BEGIN Materials provided
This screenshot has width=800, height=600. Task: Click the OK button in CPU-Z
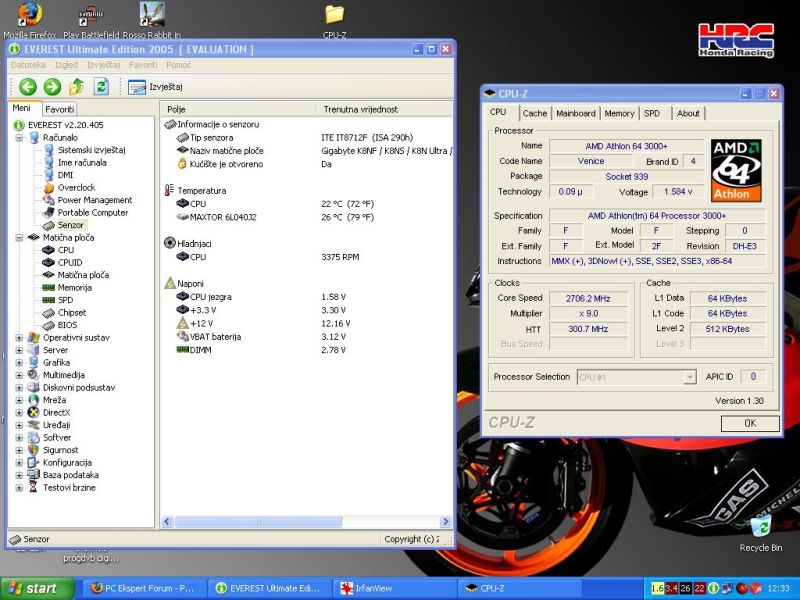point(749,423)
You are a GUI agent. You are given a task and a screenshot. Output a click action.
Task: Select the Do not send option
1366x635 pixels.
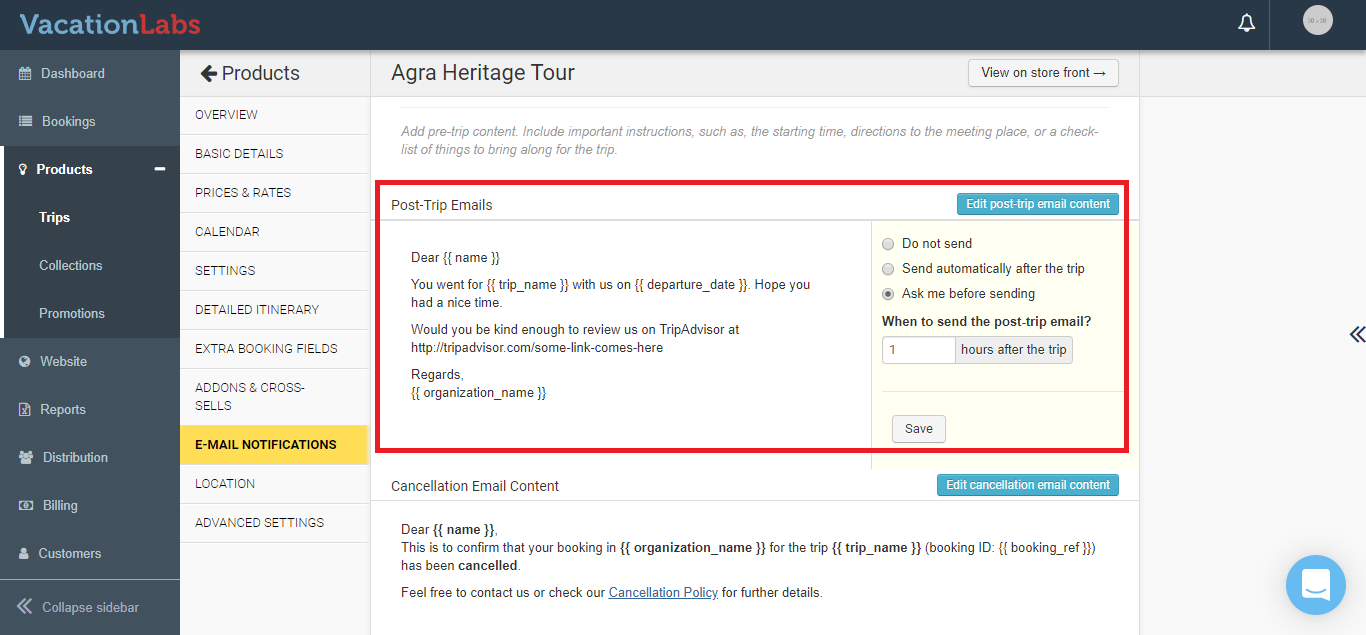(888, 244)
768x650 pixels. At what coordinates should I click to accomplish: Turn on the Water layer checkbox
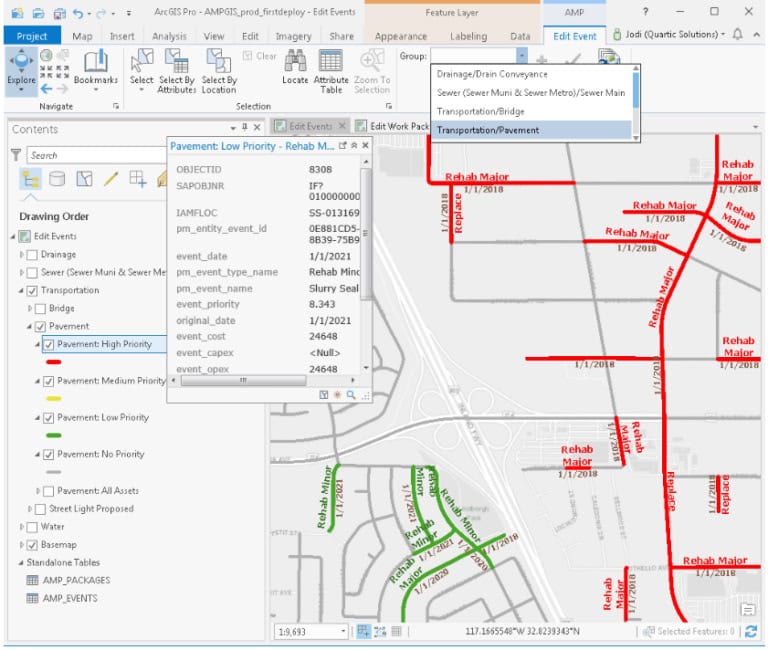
END Materials provided
Given exercise: Show each line of the records above that contains the string "screenshot", matching uppercase and lowercase letters exactly.

Solution:
This screenshot has width=800, height=600. Task: Click the OK button in CPU-Z
You are a GUI agent. You are given a task and a screenshot. Output a click action.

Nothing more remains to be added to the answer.